S3 + MLS → it just works 

Exploring MLS compensation data via S3 and Prospective

Perspective is an open source library built for high-performance streaming data visualization that lets folks quickly dissect their data → ask & answer questions → share

🔒 secure by default → data doesn't leave your network

🌊 performant → stream large data sets

⚖️ scale predictably → offload bursty ($$) server pressure

Introduction

Major League Soccer (MLS) publishes it’s player compensation information to it’s website @ Salary Guide.  The guide provides background and context on the data, including how guaranteed compensation is calculated:

"The Annual Average Guaranteed Compensation (Guaranteed Comp) number includes a player's base salary and all signing and guaranteed bonuses annualized over the term of the player's contract, including option years."

Ask & Answer

The majority of the compensation information is by year, dating back to 2007; all of the information is available via their public S3 bucket(s) via PDF files.  We’ll leave extracting insights from PDF files for another day 😅 ... but MLS’ 2024 salary information is available via CSV!

- **Task list**:
1: In the MLS compensation page, rewrite the passage between "Introduction" and "available via CSV!", inclusive, swapping "CSV" for "JSON".
2: According to the MLS compensation page, how far back does the year-by-year compensation information go?

- **Information supplied**:
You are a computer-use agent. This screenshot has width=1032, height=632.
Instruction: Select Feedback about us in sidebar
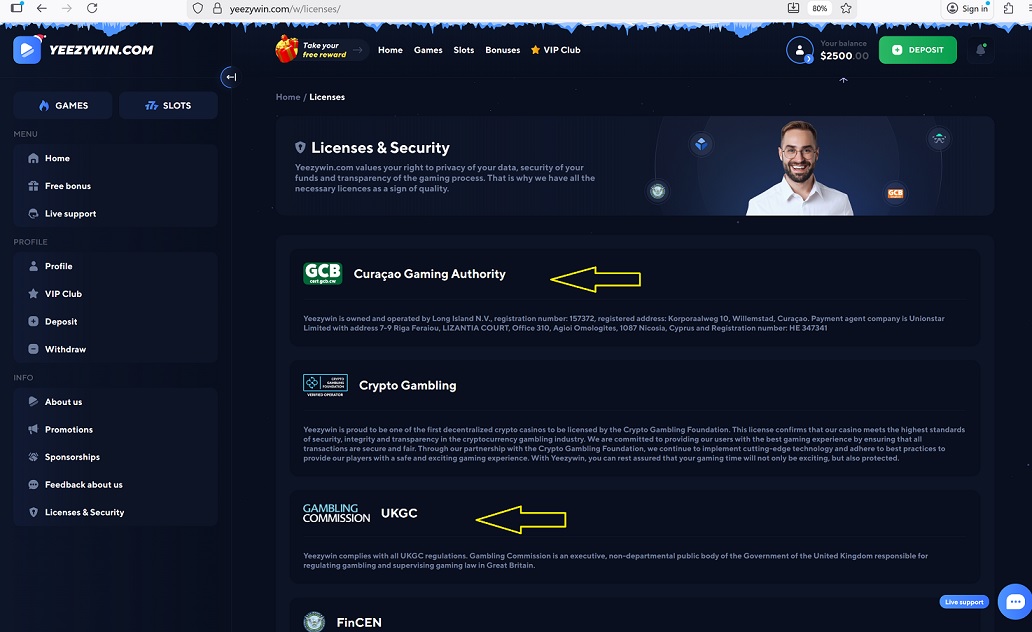point(83,485)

- **Solutions to the problems**:
1:
Introduction

Major League Soccer (MLS) publishes it’s player compensation information to it’s website @ Salary Guide.  The guide provides background and context on the data, including how guaranteed compensation is calculated:

"The Annual Average Guaranteed Compensation (Guaranteed Comp) number includes a player's base salary and all signing and guaranteed bonuses annualized over the term of the player's contract, including option years."

Ask & Answer

The majority of the compensation information is by year, dating back to 2007; all of the information is available via their public S3 bucket(s) via PDF files.  We’ll leave extracting insights from PDF files for another day 😅 ... but MLS’ 2024 salary information is available via JSON!

2: It dates back to 2007.